1. Crypto’s Appeal Is Becoming More About the Experience
Long-term growth remains the primary reason consumers currently invest or would be interested in investing in crypto, but that figure has held relatively flat, suggesting its core financial appeal hasn’t strengthened. What is gaining momentum, however, is how people perceive the crypto experience. The share of consumers who say it’s an ‘easy, fun, and safe’ transaction has nearly doubled since 2023, rising from 14% to 27%, and has become the second most popular driver of crypto investing (excluding ‘other’ and ‘does not apply’).
At the same time, interest in short-term investing continues to decline, signaling a potential move away from speculation. Other motivations, such as hedging against adverse economic conditions or seeking independence from government systems, remain steady at around 10%.
For consumers with experience or interest, it’s clear that crypto is no longer viewed solely as an investment vehicle; its perceived ease of use is becoming an increasingly important part of its appeal.

2. At the Same Time, Legitimacy and Volatility Concerns Grow
Even as overall trust in crypto remains low, the reasons behind that skepticism are shifting. The share of U.S. adults who say they don’t invest because they don’t believe crypto is legitimate has increased by nearly 20% in the past year alone, cementing its place as the leading barrier and aligning with the broader trust gap. Concerns about volatility rose three points since 2025, now ranking as the second-most cited reason—surpassing those who say they don’t understand it.
Meanwhile, other barriers, such as not knowing how to invest or lacking the financial means, have remained relatively unchanged and rank among the least common reasons. The challenge is no longer education – it’s credibility.

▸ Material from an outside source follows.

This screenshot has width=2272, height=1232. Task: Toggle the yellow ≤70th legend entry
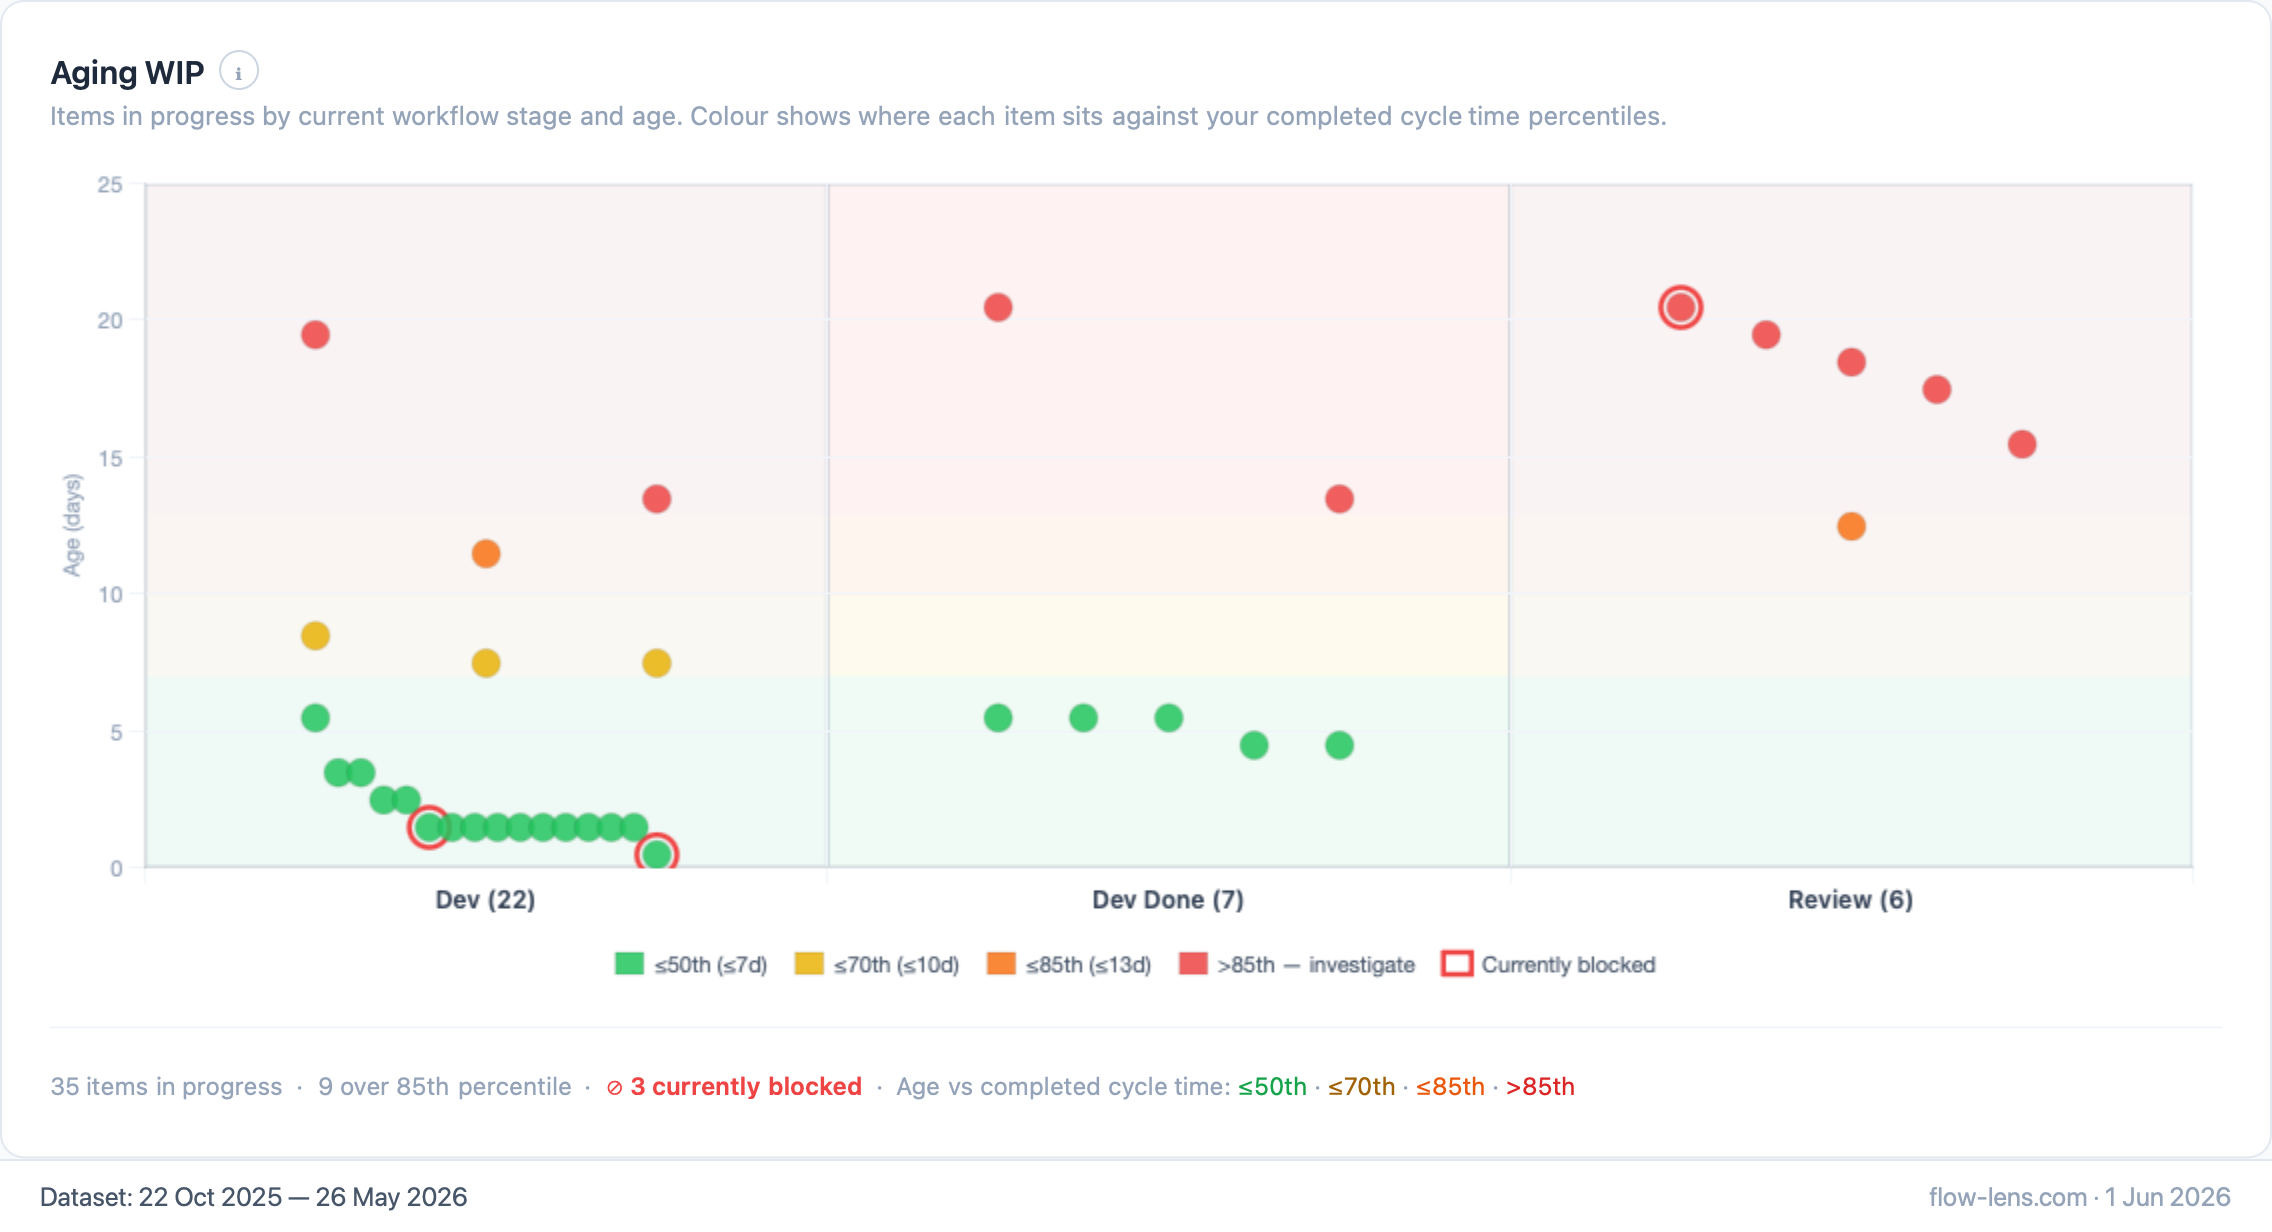click(877, 965)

3. Crypto Could Drive Bank Switching Despite Niche Interest
As traditional financial institutions begin to explore crypto offerings, they may play a key role in shaping future adoption. CivicScience data shows that 12% of U.S. adults would ‘definitely’ use crypto services offered by their bank, while another 23% are open to them depending on security – both figures are consistent with interest reported in Q4 2025. However, a majority (65%) remain uninterested.
Interest is highest among Gen Z adults aged 18-29 and those earning under $100K, likely reflecting greater openness to new financial tools among younger consumers. Notably, among those who say they would strongly consider using a bank offering crypto services, 51% report being ‘very’ likely to switch banks in the next three months. This suggests that while overall interest remains limited, crypto could play a key role in driving switching behavior, particularly among younger consumers.

As developments across the crypto landscape continue in 2026, its path forward with consumers remains uncertain. As financial institutions expand their involvement and regulatory frameworks begin to take shape, the real question is whether the industry can close the gap between interest and trust. Until then, continued developments may not be enough to drive widespread consumer adoption.